§ **AIM OF THE TASK**
Once you reach the line containing "Where should I", return it and every line after it exactly, through the end of the records below, with no pictures.
______
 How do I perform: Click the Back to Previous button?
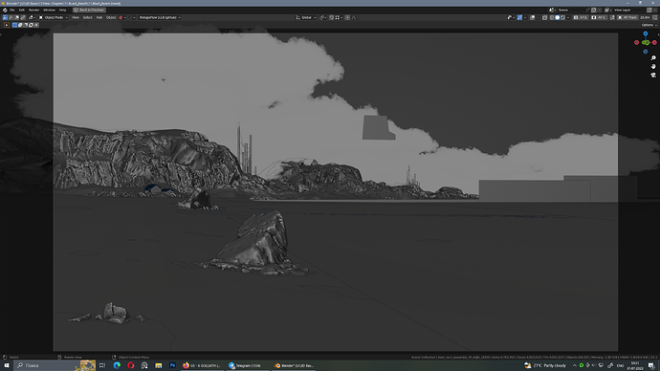[89, 10]
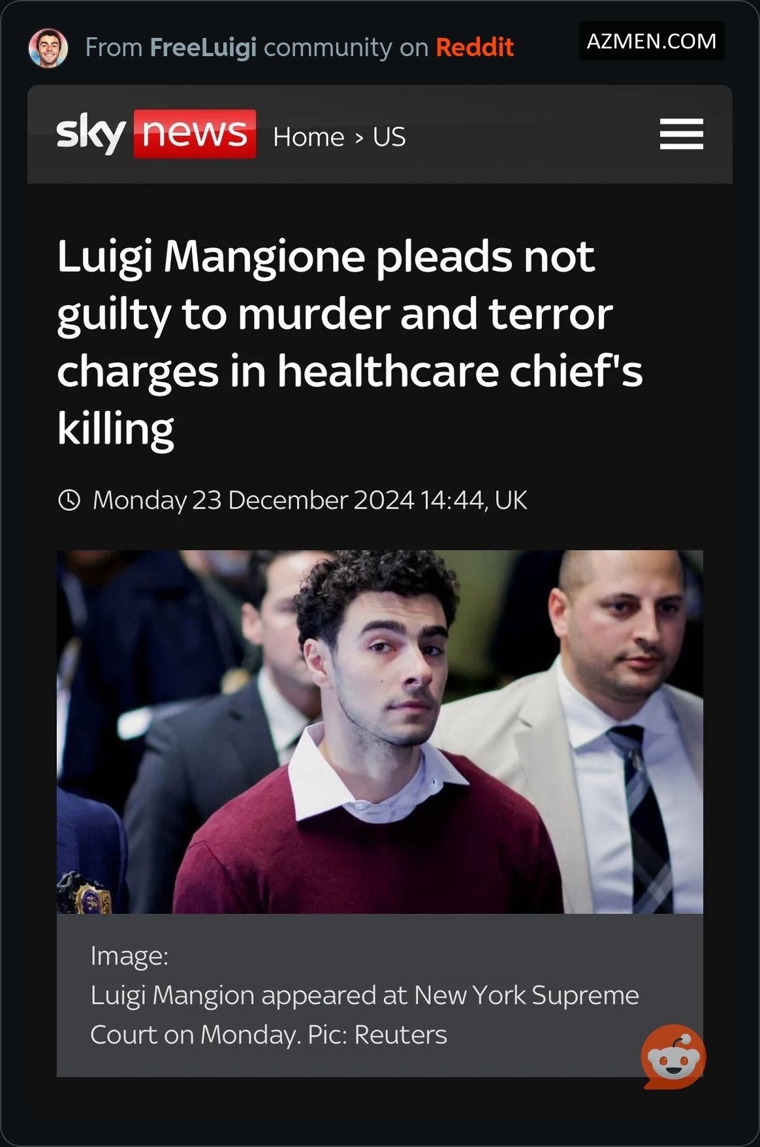
Task: Tap the Reddit mascot icon
Action: (x=673, y=1056)
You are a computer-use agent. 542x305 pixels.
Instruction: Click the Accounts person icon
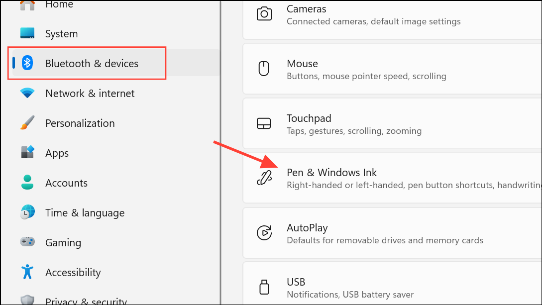click(27, 182)
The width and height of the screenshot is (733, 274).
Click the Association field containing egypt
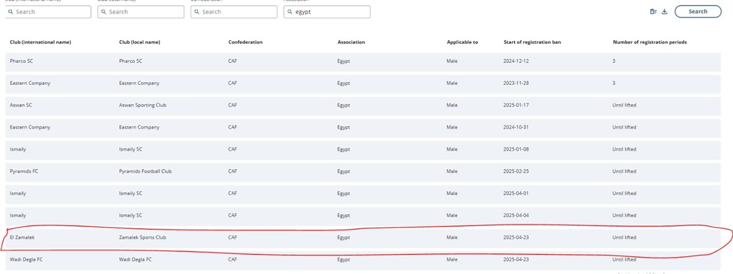click(327, 12)
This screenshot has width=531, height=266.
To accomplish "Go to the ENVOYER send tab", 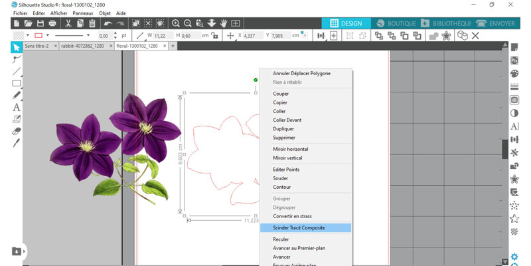I will click(x=495, y=23).
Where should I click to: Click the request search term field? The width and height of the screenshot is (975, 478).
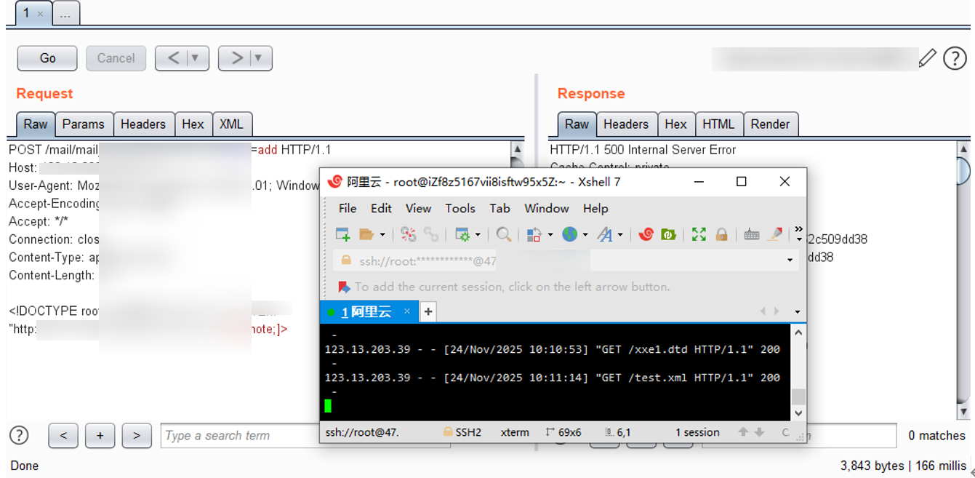(240, 436)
______
§ **OUTPUT**
Where should I click to: Click the request search term field? The width and height of the screenshot is (975, 478).
(240, 436)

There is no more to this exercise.